When the lights dim to anticipate Miranda Hart’s entrance on stage, there is a genuine “Ooh” the like of which hasn’t been heard since panto season ended.

This wave of enthusiasm from the Bournemouth crowd is reciprocated by Hart’s exuberance, a quality that is constant throughout the evening without ever becoming nauseating.

In her role of the overgrown schoolchild, the 41-year-old invites us to a “party” complete with buffet table (laden with treats including After Eights, or “chocolates in a sheaf” as she calls them) and balloons, albeit projected on a screen. Then there are the occasional bursts of disco hits including “I Will Survive” and, later, Whigfield’s “Saturday Night”, to which we are invited to join her for the hand jive routine.

Hart only lightly borrows from her TV tropes with some asides to camera and the briefest semi-catchphrase refrain of “bear with”. Her TV persona’s state of constant neurotic eccentricity is, understandably, shelved.

The content is, however, the same – a whimsical take on her ineptitude in the face of etiquette. One or two cheek kisses for hello? How does one speak to the “yout” of today when one likes to use actual words?

This is stand-up for those who have never seen stand-up. Inevitable comparisons to Michael McIntyre’s simple-but-effective shtick are reinforced by Hart’s own collection of silly walks.

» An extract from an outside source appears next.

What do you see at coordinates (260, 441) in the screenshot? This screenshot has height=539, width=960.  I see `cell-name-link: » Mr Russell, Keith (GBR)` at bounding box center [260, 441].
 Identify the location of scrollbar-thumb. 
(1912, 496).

While it sails close to the wind of inconsequential, the frothy concoction served up in Miranda’s “cocoon o’fun” is also deceptively heady. Her cavalcade of enthusiasms and idiosyncrasies gallop along at a pleasing pace.

Though always adept at making the apocryphal sound genuine, in the second half Hart has freer reign to personalise her routines. The audience participation ruses of the first half are dispensed with. In their place come more sustained sequences on embarrassing toddlers (a chaotic force for good) and annoying parents (an agonising but necessary evil).

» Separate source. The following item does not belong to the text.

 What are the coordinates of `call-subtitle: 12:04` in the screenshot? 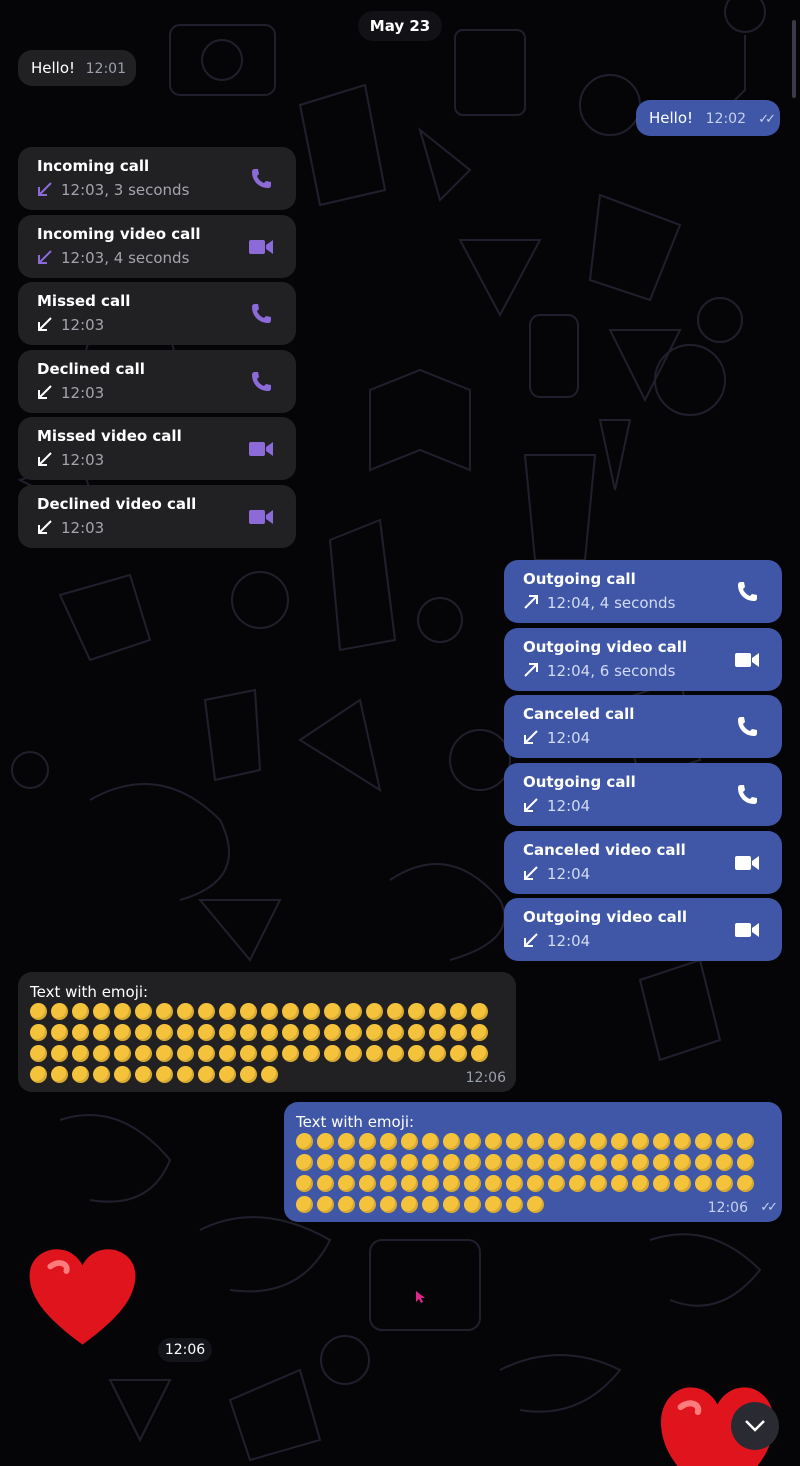 It's located at (569, 874).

The pervasive wholesome tone is one that Chummy, Hart’s character in BBC’s bedpan boiler Call the Midwife, would approve of. With little reference to alcohol or drugs and nothing riskier than a few double entendres and fart jokes, this is more than suitable for family viewing.

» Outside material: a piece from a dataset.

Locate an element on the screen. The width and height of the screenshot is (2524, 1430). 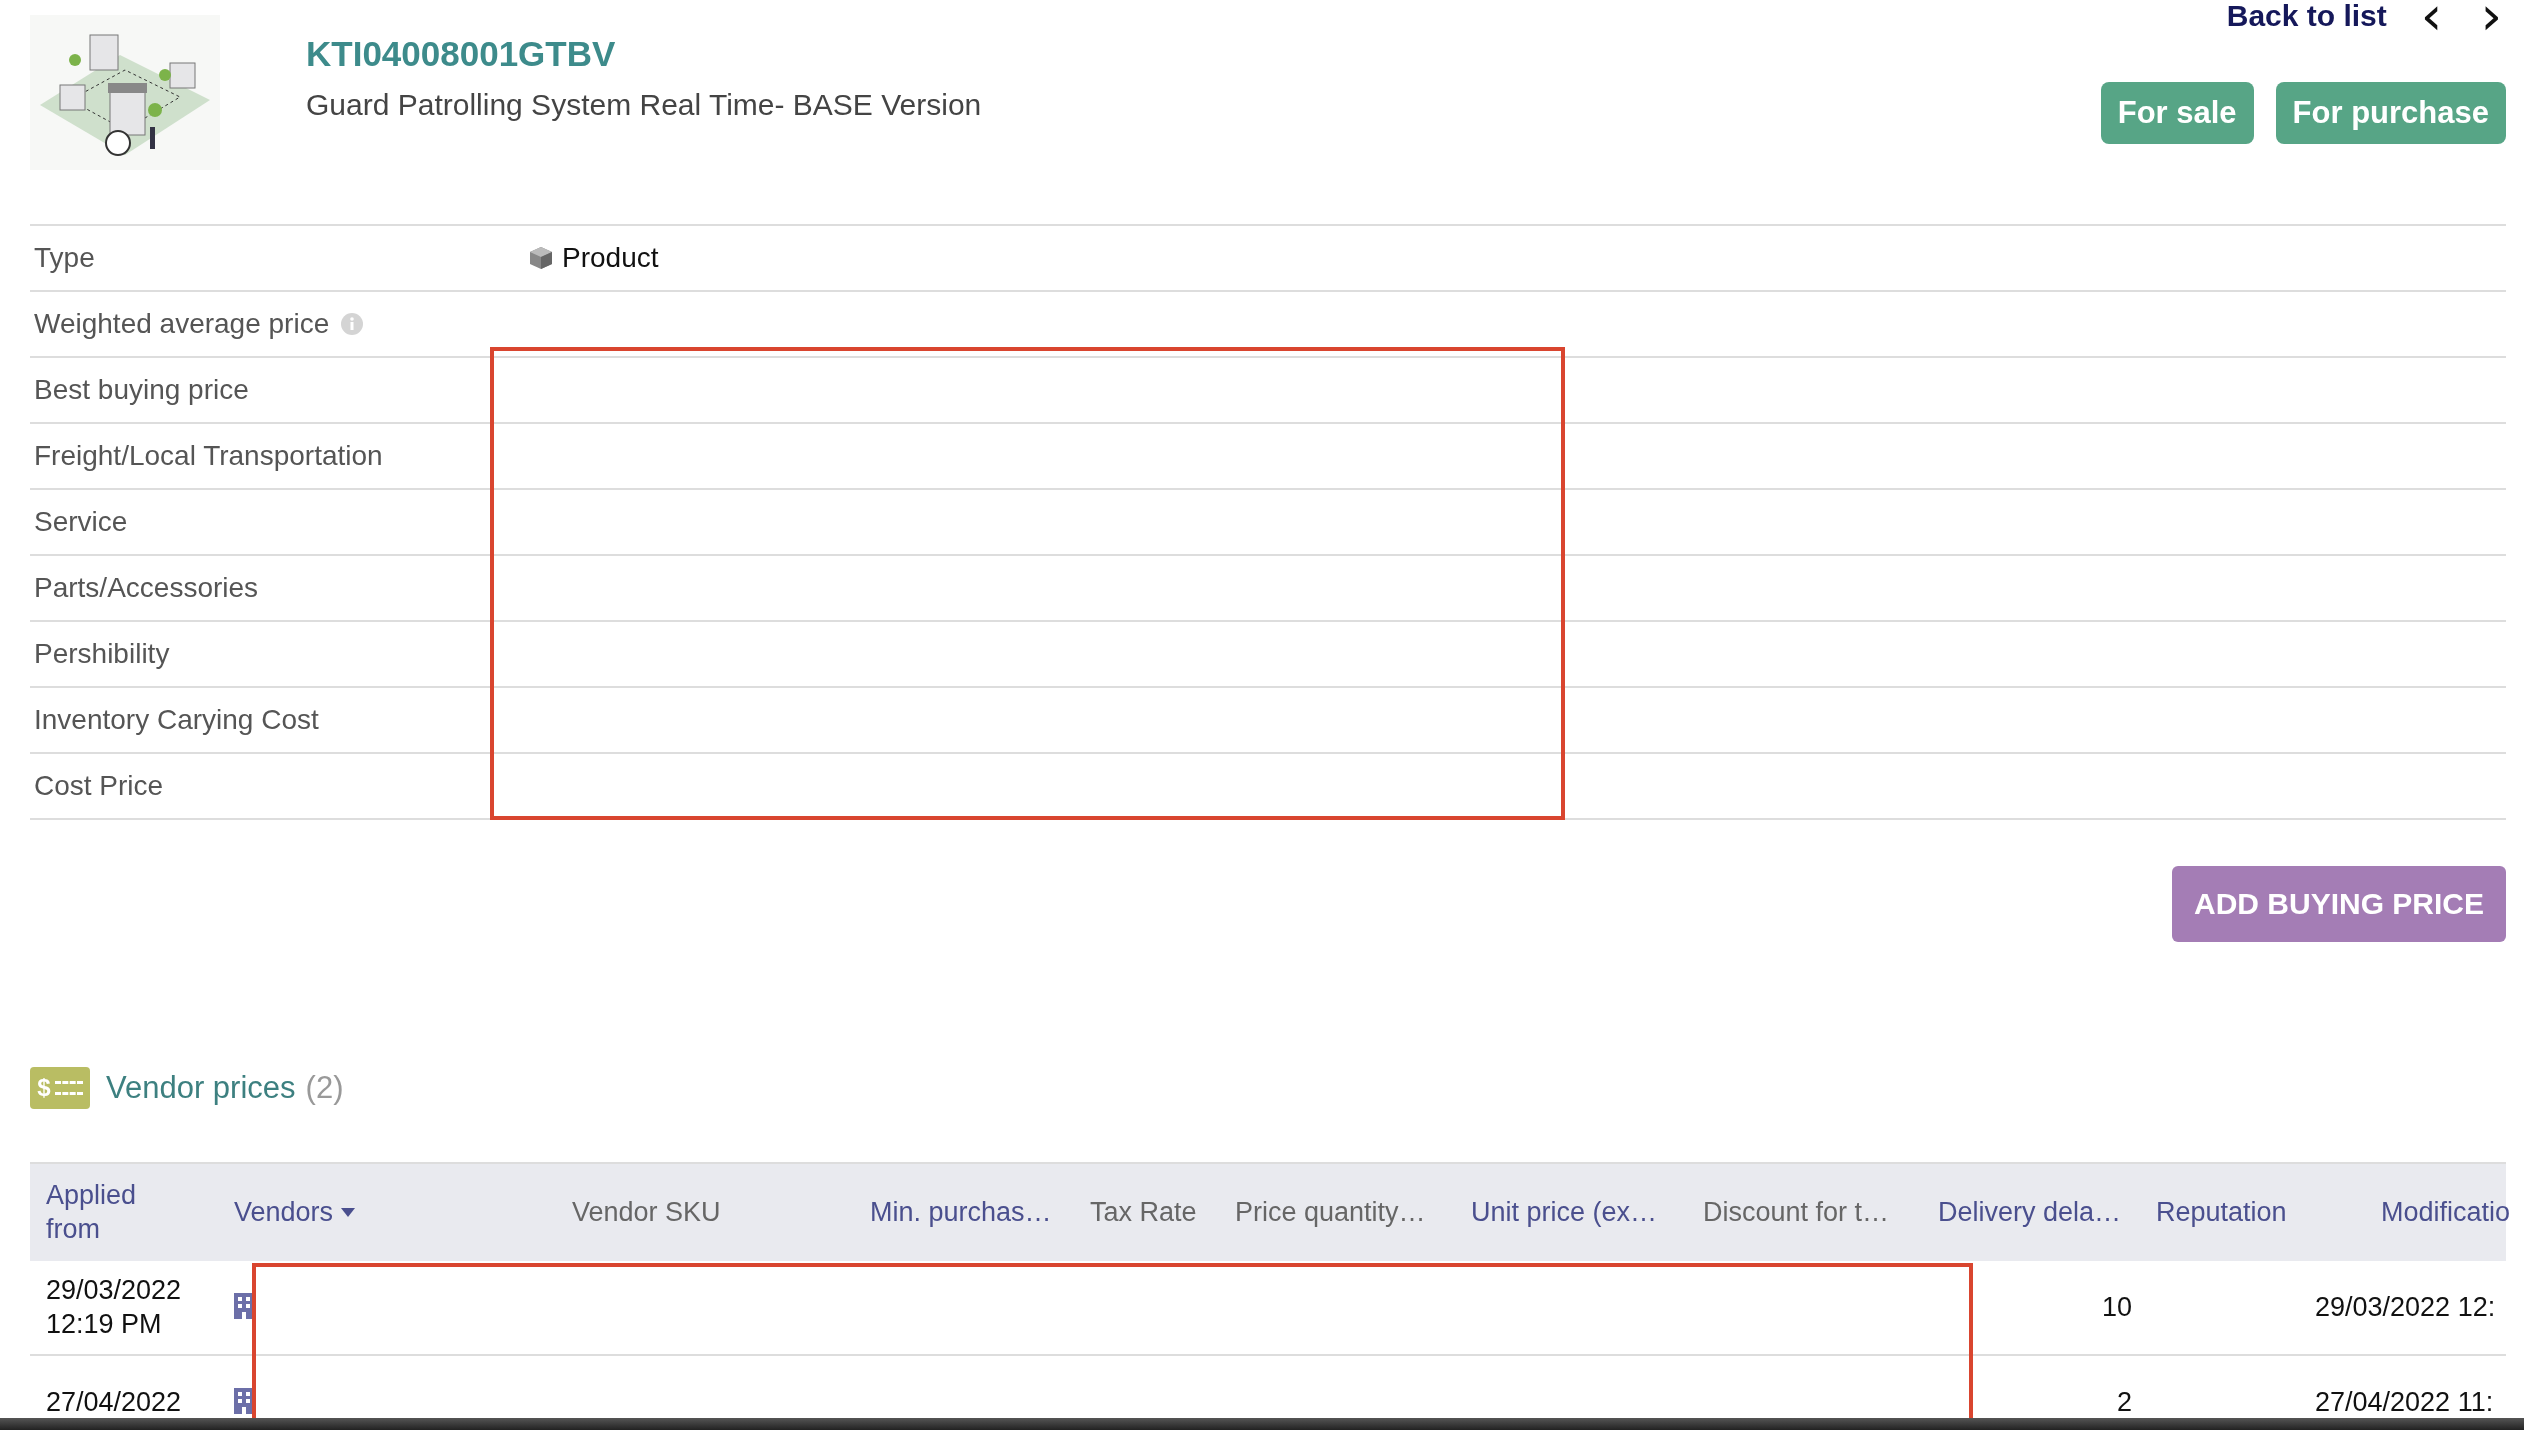
field-label: Cost Price is located at coordinates (99, 786).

When not described through clumsy dating encounters on the dance floor, Hart treats sexuality as more a way to holistic confidence than a prelude to conquest. Though a little booty shaking doesn’t do anyone any harm, Hart’s celebration of Beyoncé’s attitude says more about her belief that life should be lived with the devil-may-care quality of a West End musical than about being “in your face”.

Self-deprecation aside, the lingering messages of the evening are ‘Keep it light, keep it positive, believe in yourself, and be good’.

The message may be light, the content equally so, but Miranda Hart is natural, winning and hard to resist.